Event Tags
Humio stores data in physical partitions called Data Sources. Parsers can be configured to assign events to a particular data source based on specific fields — this is called tagging. Tagging is an advanced topic and you should only consider using tags if you need to optimize search speeds. If you create too many different tag combinations, performance will suffer. You can read more about tags and data sources in Understanding Humio's Data Sources.
Assigning Tags to Events
Parsers are responsible for assigning tags to events. Proper event tagging depends on how you intend to search in your repository, and therefore most built-in parsers will not tag events at all.
Tags are always assigned based on field values. To use a field as a
tagging field you go to the Settings --> Tagging
page while editing a parser. There, you can specify which fields should
be used for tagging. Remember to limit yourself as each unique tag
combination will create a separate datasource and require heap memory.
Make sure you pick fields with a limited value space. For example, for
HTTP Access Logs a good tagging field could be the HTTP Method because
it has a limited set of possible values (GET
,
POST
, HEAD
) and is something which
would be part of almost every search query.

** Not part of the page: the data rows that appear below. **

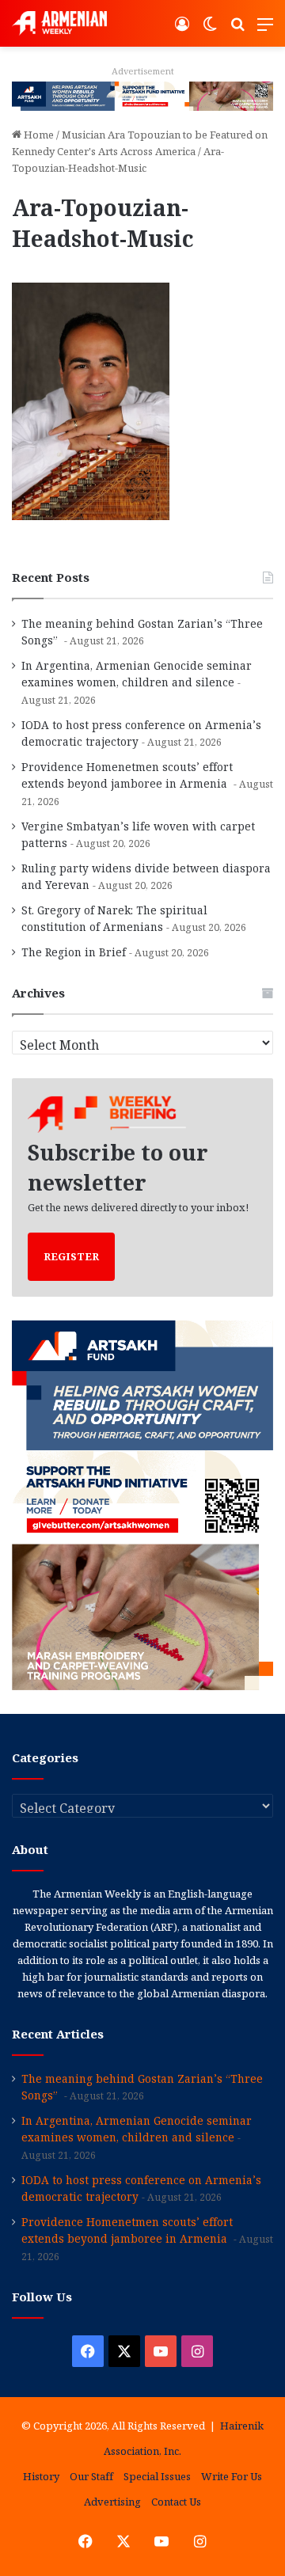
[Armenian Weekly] (59, 23)
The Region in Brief (73, 951)
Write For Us (231, 2476)
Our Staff (91, 2476)
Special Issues (157, 2476)
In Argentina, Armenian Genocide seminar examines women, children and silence (136, 674)
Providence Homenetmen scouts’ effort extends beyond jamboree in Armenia (127, 775)
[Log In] (182, 29)
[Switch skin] (210, 29)
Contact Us (176, 2501)
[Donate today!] (142, 95)
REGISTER (71, 1256)
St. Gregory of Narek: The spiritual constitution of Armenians (114, 918)
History (41, 2476)
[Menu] (265, 29)
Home (37, 134)
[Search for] (237, 29)
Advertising (112, 2501)
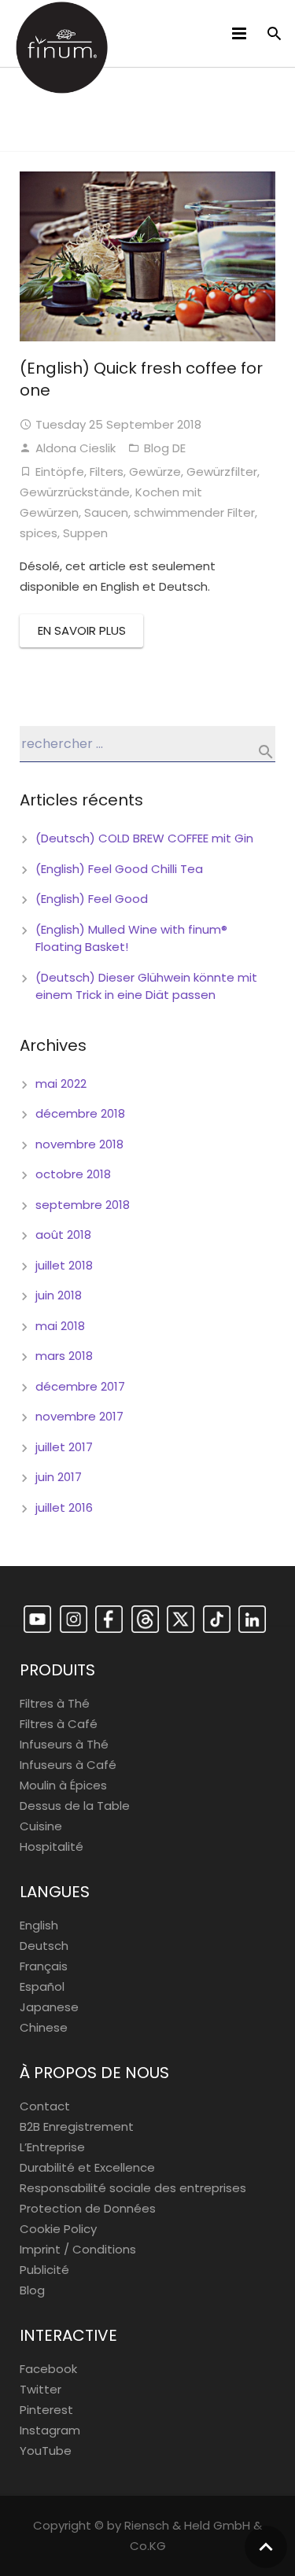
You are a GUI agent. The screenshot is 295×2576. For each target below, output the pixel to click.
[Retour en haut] (266, 2547)
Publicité (44, 2269)
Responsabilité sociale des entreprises (133, 2188)
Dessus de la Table (75, 1805)
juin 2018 (58, 1295)
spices (38, 533)
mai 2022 (61, 1083)
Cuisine (41, 1826)
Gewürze (155, 471)
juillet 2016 (64, 1507)
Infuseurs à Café (68, 1764)
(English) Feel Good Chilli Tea (119, 869)
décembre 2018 (80, 1113)
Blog (32, 2290)
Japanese (49, 2007)
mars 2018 (64, 1355)
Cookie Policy (58, 2228)
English (39, 1925)
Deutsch (44, 1945)
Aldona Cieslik (75, 448)
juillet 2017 (64, 1447)
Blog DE (165, 448)
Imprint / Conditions (78, 2249)
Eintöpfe (59, 471)
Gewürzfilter (221, 471)
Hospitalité (51, 1846)
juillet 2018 (64, 1265)
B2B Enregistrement (77, 2126)
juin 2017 (58, 1477)
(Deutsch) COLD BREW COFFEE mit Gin (144, 838)
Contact (45, 2106)
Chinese (44, 2027)
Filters (107, 471)
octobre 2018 (73, 1174)
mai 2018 (60, 1325)
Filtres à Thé (55, 1703)
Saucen (106, 512)
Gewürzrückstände (75, 492)
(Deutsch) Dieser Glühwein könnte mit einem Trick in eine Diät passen (146, 986)
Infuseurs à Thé (64, 1744)
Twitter (40, 2389)
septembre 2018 (82, 1204)
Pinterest (46, 2409)
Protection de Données (88, 2208)
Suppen (85, 533)
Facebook (48, 2368)
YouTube (46, 2450)
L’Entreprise (52, 2147)
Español (42, 1986)
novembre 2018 (79, 1144)
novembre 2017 (79, 1416)
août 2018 (63, 1234)
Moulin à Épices (63, 1785)
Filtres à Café (59, 1723)
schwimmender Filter (194, 512)
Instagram (50, 2430)
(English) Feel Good (91, 898)
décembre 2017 (80, 1386)
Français (44, 1966)
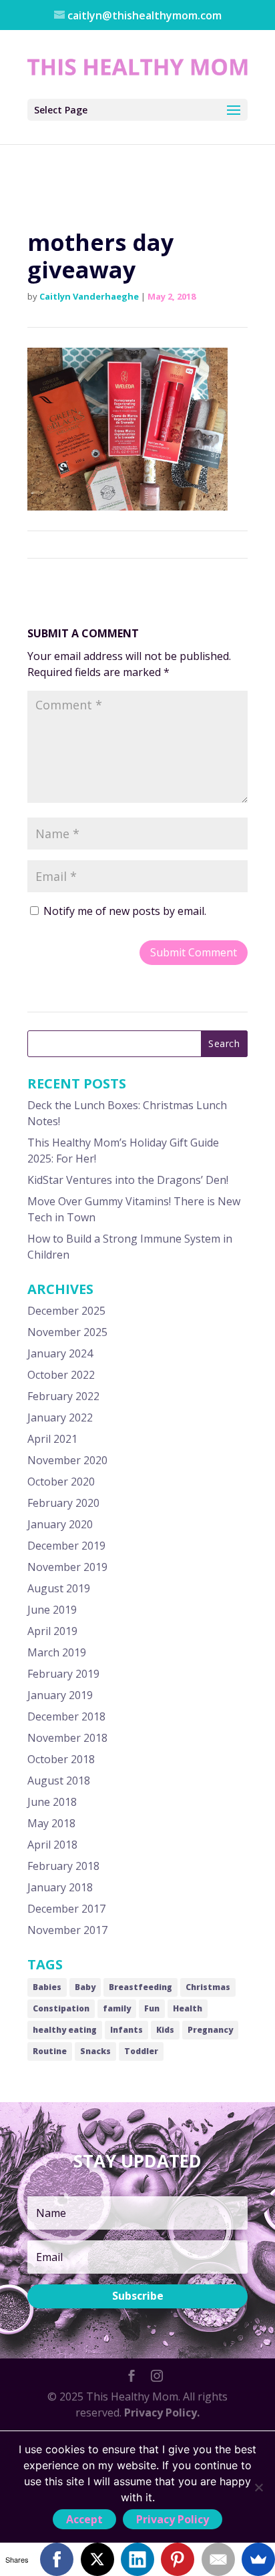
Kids (165, 2029)
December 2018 (66, 1716)
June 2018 (52, 1802)
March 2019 (56, 1652)
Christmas (208, 1987)
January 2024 (60, 1353)
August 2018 (58, 1780)
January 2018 (60, 1887)
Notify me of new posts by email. (124, 911)
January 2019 (60, 1695)
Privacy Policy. (162, 2412)
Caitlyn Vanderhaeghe (89, 296)
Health (187, 2008)
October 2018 (61, 1759)
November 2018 (67, 1737)
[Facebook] (56, 2559)
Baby (85, 1987)
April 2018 (52, 1844)
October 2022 (61, 1374)
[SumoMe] (258, 2559)
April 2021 (52, 1438)
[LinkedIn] (137, 2559)
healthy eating (65, 2029)
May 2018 (51, 1823)
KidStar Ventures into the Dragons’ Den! (127, 1180)
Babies (47, 1987)
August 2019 (58, 1588)
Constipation (61, 2008)
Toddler (141, 2051)
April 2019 (52, 1631)
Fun (152, 2008)
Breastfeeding (140, 1987)
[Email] (218, 2559)
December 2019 (66, 1545)
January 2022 (60, 1417)
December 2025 (66, 1310)
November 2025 (67, 1332)
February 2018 (63, 1866)
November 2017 (67, 1930)
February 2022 (63, 1396)
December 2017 (66, 1908)
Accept (84, 2519)
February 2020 (63, 1503)
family (117, 2008)
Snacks (95, 2051)
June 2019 (52, 1609)
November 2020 (67, 1460)
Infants (126, 2029)
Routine (50, 2051)
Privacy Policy (172, 2519)
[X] (97, 2559)
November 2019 (67, 1567)
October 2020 (61, 1481)
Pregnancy (210, 2029)
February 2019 (63, 1673)
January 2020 (60, 1524)
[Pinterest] (177, 2559)
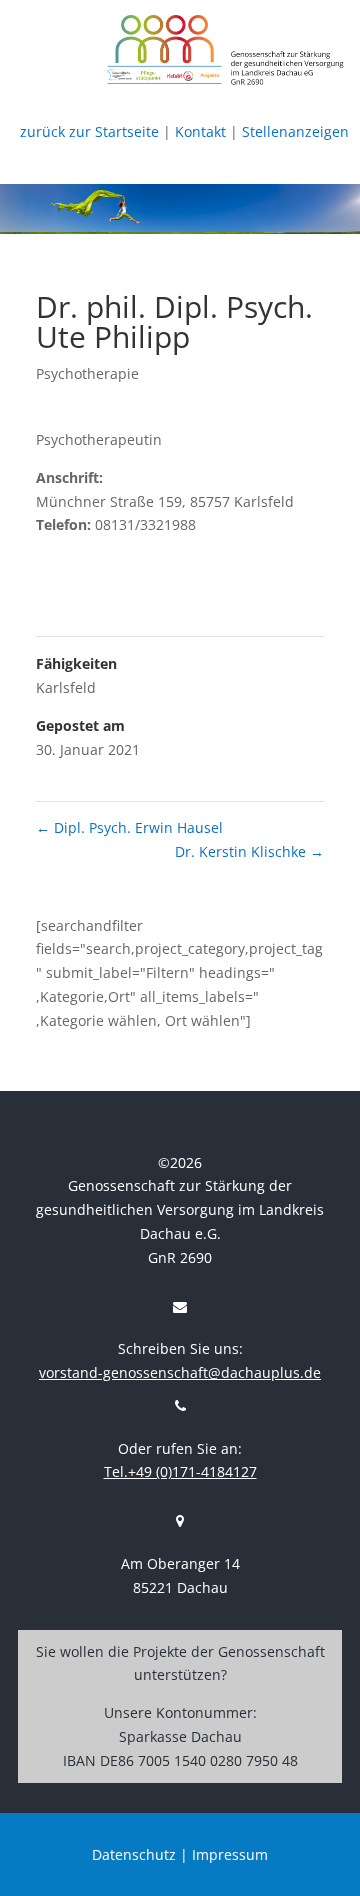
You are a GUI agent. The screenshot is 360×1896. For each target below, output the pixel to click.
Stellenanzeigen (295, 131)
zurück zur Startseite (89, 131)
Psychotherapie (87, 373)
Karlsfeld (66, 687)
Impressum (230, 1854)
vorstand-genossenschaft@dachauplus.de (180, 1372)
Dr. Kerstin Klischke (249, 851)
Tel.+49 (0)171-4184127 (180, 1471)
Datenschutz (134, 1854)
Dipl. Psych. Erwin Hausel (129, 827)
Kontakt (200, 131)
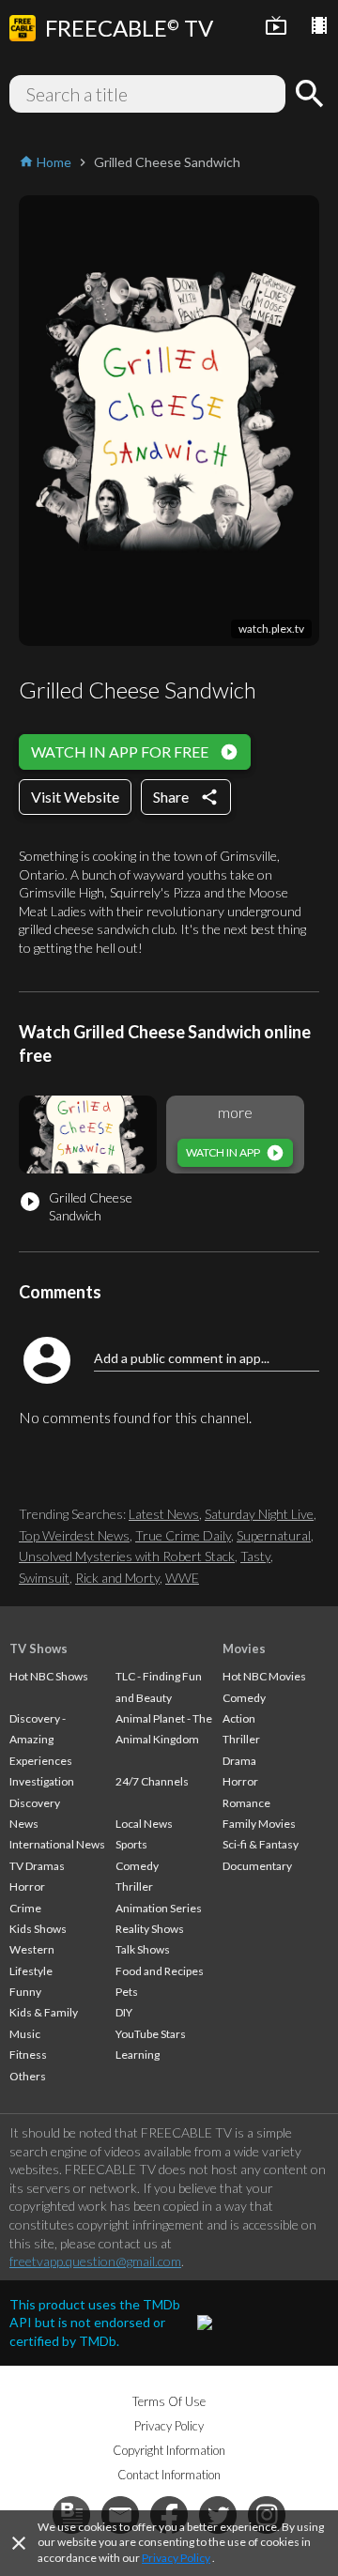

Tagging and Humio's Ingest API
It is also possible to specify tags as part of the data sent to Humio. For instance, when using Humio's structured ingest endpoint, all fields are already defined by the client and no parsing is involved during ingest. Here it is possible to specify which tags should be assigned as part of the message.
Tagging and Filebeat
When shipping data, the recommended way to tag is to specify the tagging fields in the parser settings. When shipping data through Filebeat, you can add tags as part of the Filebeat configuration on the client side. These tags will be added to all events.
The only exception is the #type
tag. The
#type
tag can be used to specify parsers that
should be used for ingestion when events arrive at Humio. But in
general it's a much more flexible solution to assign parsers through
Assigning Parsers to API Tokens and avoid
specifying the parser on the sender side.
Example
Assume you have an Nginx server which is sending access logs to Humio.
You have also defined the two fields method
and
secret
as tagging fields.
Now assume that some URL contains sensitive information and you would like to limit access to them to only a subset of your Humio users. In this case we will say that any URL that starts with one of:
/transactions/
/admin/
Should be tagged as secret. Let's write the parser:
// The full accesslog parser has been left out for brevity.
... |
case {
// CASE: Match events with a url field starting /transactions/ or /admin/
url = "/transactions/*" OR "/admin/*" | secret := true;
// CASE: Match all other events
true | secret := false;
}
We could now create a Views for the users
that don't have access rights to look at the data marked as
secret=true
.
Note that we created a new field as part of the parsing process which
was then used to tag the incoming events. Had we not defined
secret
as a tagging field the view would still work
perfectly fine. In fact we would get the exact same results —
albeit without the performance enhancement of the tag-based search.